Bug 435123 (CVE-2008-0304)

Summary: CVE-2008-0304 thunderbird/seamonkey: MIME External-Body Heap Overflow Vulnerability
Product: [Other] Security Response Reporter: Tomas Hoger <thoger>
Component: vulnerabilityAssignee: Red Hat Product Security <security-response-team>
Status: CLOSED ERRATA QA Contact:
Severity: urgent Docs Contact:
Priority: urgent    
Version: unspecifiedCC: gecko-bugs-nobody
Target Milestone: ---Keywords: Security
Target Release: ---   
Hardware: All   
OS: Linux   
Whiteboard: source=mozilla,reported=20080128,public=20080226,impact=critical
Fixed In Version: Doc Type: Bug Fix
Doc Text:
Story Points: ---
Clone Of: Environment:
Last Closed: 2008-03-03 02:48:28 EST Type: ---
Regression: --- Mount Type: ---
Documentation: --- CRM:
Verified Versions: Category: ---
oVirt Team: --- RHEL 7.3 requirements from Atomic Host:
Cloudforms Team: ---

Description Tomas Hoger 2008-02-27 09:59:13 EST
From MFSA 2008-12:

Security research firm iDefense reported that researcher regenrecht discovered a
heap-based buffer overflow vulnerability in Mozilla mail code which could
potentially allow an attacker to run arbitrary code.
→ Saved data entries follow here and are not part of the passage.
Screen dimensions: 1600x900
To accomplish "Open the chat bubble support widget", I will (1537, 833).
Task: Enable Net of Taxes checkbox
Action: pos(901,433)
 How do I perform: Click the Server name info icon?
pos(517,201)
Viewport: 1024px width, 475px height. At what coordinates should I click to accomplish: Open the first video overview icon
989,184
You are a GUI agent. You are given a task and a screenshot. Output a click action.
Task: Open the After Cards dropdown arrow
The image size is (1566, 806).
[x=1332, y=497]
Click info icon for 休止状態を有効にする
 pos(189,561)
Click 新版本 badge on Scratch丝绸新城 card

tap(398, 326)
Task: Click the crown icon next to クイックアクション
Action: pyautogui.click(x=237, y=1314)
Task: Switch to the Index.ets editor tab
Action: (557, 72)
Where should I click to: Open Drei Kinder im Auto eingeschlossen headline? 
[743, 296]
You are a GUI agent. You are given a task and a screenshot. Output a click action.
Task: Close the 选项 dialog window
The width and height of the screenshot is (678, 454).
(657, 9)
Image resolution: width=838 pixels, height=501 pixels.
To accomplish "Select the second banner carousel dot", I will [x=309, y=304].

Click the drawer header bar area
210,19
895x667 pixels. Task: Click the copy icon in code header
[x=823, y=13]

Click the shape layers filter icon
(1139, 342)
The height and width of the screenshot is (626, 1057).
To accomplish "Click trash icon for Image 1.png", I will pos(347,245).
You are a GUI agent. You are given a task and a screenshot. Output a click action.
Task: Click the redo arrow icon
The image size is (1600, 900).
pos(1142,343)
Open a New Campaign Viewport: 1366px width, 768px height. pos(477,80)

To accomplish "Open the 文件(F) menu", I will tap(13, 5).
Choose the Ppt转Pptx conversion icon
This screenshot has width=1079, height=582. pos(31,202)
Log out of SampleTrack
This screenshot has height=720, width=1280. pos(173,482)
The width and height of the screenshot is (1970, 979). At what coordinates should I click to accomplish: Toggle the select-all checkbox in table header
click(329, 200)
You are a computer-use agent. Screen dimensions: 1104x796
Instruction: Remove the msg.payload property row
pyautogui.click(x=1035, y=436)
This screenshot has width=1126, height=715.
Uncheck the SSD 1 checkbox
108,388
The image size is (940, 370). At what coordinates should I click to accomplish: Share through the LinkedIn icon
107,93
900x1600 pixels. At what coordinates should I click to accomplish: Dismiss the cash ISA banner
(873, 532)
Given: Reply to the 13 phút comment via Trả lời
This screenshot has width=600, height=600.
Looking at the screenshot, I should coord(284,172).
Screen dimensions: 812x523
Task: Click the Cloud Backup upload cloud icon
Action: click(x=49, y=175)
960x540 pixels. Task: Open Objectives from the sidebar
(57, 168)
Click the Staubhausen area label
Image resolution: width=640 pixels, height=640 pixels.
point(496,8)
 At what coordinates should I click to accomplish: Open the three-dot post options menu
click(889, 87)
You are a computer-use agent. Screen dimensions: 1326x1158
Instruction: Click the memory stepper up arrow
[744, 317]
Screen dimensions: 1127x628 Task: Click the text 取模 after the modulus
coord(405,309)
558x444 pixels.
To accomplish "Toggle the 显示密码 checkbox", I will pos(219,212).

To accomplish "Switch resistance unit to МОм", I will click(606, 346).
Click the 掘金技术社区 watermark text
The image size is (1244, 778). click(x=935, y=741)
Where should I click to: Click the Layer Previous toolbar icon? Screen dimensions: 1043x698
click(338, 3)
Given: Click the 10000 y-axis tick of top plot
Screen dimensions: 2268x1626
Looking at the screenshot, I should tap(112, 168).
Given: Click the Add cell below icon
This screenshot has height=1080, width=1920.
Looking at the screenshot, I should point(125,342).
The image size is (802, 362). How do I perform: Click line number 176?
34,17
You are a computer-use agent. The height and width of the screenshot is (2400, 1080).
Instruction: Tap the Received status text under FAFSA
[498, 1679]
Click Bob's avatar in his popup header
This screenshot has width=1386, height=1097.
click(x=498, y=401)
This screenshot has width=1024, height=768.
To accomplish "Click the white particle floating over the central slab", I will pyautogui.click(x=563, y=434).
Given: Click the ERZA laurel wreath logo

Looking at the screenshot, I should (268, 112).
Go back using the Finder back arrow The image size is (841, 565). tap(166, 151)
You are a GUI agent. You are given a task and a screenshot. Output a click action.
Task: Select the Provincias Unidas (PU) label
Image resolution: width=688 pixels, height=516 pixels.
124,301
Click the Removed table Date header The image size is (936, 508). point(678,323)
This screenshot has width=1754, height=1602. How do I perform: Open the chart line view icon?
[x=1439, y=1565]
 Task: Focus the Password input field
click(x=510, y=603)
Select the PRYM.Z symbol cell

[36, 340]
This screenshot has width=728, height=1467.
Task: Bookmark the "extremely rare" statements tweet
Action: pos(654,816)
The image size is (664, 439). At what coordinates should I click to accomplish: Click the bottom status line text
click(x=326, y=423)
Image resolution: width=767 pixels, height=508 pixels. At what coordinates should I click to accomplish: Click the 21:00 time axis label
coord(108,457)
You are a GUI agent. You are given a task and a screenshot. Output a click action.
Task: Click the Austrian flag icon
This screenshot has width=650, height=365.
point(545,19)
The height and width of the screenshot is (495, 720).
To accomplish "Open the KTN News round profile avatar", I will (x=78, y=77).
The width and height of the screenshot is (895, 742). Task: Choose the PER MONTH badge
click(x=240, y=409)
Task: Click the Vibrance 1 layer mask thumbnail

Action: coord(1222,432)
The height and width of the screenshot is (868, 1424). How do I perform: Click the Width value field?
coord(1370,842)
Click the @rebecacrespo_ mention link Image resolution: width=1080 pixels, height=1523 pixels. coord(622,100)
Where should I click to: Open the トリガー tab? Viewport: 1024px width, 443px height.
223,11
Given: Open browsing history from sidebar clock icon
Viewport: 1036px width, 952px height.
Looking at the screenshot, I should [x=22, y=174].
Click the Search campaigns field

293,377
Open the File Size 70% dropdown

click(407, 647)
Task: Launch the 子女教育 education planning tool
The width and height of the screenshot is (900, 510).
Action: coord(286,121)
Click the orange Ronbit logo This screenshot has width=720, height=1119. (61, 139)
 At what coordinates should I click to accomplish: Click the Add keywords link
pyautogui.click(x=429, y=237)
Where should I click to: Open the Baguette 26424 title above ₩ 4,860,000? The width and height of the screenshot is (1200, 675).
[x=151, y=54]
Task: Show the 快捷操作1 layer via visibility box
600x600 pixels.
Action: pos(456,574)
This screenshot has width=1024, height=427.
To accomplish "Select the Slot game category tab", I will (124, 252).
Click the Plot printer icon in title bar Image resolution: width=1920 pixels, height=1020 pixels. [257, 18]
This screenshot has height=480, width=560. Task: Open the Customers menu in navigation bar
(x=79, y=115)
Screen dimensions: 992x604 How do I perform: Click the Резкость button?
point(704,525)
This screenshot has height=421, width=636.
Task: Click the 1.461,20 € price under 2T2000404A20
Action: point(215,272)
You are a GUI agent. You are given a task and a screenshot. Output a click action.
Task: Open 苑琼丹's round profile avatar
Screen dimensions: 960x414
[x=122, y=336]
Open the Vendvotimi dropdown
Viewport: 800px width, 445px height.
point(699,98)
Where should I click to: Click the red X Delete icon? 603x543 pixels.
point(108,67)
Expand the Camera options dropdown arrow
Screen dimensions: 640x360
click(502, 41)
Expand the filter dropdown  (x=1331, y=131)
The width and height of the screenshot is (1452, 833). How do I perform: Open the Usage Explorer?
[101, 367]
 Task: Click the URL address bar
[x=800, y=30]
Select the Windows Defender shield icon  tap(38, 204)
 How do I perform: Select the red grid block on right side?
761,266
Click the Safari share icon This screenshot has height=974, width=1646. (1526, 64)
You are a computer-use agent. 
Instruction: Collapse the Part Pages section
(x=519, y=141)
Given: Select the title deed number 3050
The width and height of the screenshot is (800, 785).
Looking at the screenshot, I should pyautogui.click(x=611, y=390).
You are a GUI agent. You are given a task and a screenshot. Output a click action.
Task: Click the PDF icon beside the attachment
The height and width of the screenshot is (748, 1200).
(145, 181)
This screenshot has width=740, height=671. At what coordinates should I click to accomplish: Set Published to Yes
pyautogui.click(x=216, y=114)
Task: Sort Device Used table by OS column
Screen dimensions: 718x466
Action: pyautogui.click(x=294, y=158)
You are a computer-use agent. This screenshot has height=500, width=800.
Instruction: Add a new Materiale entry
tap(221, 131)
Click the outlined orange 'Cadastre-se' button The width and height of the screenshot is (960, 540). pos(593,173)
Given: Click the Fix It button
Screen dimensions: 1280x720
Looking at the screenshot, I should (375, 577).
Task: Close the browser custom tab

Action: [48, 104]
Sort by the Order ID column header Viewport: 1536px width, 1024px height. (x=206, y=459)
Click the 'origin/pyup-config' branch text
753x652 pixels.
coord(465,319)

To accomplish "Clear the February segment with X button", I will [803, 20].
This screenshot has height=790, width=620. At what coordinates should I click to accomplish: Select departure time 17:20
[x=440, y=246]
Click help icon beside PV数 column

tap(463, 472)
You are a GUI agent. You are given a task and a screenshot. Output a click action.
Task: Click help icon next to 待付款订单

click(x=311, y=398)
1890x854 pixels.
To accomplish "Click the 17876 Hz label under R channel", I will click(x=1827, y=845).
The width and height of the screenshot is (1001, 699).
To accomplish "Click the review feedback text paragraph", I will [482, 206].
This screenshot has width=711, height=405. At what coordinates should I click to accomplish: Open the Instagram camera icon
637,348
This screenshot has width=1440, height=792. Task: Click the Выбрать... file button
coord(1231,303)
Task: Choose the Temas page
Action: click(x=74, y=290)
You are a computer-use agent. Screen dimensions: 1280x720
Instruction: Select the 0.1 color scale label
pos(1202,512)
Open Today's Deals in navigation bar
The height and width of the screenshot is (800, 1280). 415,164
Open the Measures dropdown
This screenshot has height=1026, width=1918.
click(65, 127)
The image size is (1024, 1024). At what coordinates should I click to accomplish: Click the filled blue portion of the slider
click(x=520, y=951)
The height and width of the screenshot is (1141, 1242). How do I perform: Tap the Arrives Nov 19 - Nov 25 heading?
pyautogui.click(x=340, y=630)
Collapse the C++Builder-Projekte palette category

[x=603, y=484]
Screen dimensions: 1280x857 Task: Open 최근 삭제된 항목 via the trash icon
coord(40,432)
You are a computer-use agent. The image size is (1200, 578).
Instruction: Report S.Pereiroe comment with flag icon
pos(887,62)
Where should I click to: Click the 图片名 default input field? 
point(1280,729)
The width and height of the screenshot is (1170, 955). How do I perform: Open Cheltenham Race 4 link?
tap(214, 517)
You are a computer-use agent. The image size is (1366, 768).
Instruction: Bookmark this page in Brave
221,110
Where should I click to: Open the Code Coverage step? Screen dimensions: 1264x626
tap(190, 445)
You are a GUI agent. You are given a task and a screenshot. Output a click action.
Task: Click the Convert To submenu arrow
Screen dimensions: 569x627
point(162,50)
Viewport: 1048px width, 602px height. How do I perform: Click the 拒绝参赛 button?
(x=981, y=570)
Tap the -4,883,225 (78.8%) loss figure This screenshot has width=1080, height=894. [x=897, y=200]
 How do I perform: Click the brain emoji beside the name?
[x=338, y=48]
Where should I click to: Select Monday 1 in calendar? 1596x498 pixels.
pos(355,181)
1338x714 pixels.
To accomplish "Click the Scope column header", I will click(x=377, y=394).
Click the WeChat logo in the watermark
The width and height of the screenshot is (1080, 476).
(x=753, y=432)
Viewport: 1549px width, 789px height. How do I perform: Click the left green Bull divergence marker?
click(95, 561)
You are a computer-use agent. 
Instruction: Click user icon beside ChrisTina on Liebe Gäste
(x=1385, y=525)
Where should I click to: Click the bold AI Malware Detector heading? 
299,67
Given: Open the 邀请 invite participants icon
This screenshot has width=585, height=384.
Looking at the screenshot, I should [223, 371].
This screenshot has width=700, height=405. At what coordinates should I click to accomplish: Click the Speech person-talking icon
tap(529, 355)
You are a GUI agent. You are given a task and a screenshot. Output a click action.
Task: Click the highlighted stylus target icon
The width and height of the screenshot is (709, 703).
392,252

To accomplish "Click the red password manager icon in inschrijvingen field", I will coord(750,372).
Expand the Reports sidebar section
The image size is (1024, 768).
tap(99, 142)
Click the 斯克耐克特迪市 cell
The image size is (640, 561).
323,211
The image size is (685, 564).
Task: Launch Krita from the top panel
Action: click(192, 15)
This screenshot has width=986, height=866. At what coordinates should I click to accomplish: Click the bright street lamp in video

The vulnerability is caused
by allocating a buffer that can be three bytes too small in certain cases when
viewing an email message with an external MIME body.

Workaround:
Users can prevent the vulnerable code from being triggered by setting the
"mailnews.display.disallow_mime_handlers" property to any value greater than or
equal to 3.

Fixed in:
  Thunderbird 2.0.0.12
  SeaMonkey 1.1.8

References:
http://www.mozilla.org/security/announce/2008/mfsa2008-12.html
https://bugzilla.mozilla.org/show_bug.cgi?id=412363
http://labs.idefense.com/intelligence/vulnerabilities/display.php?id=668
Comment 1 Tomas Hoger 2008-02-27 10:01:51 EST
This issue was already addressed in Thunderbird and SeaMonkey packages shipped
in Red Hat Enterprise Linux via following advisories:

  https://rhn.redhat.com/errata/RHSA-2008-0104.html
  https://rhn.redhat.com/errata/RHSA-2008-0105.html
Comment 2 Fedora Update System 2008-02-28 16:38:08 EST
thunderbird-2.0.0.12-1.fc8 has been pushed to the Fedora 8 stable repository.  If problems still persist, please make note of it in this bug report.
Comment 3 Fedora Update System 2008-02-28 16:45:02 EST
thunderbird-2.0.0.12-1.fc7 has been pushed to the Fedora 7 stable repository.  If problems still persist, please make note of it in this bug report.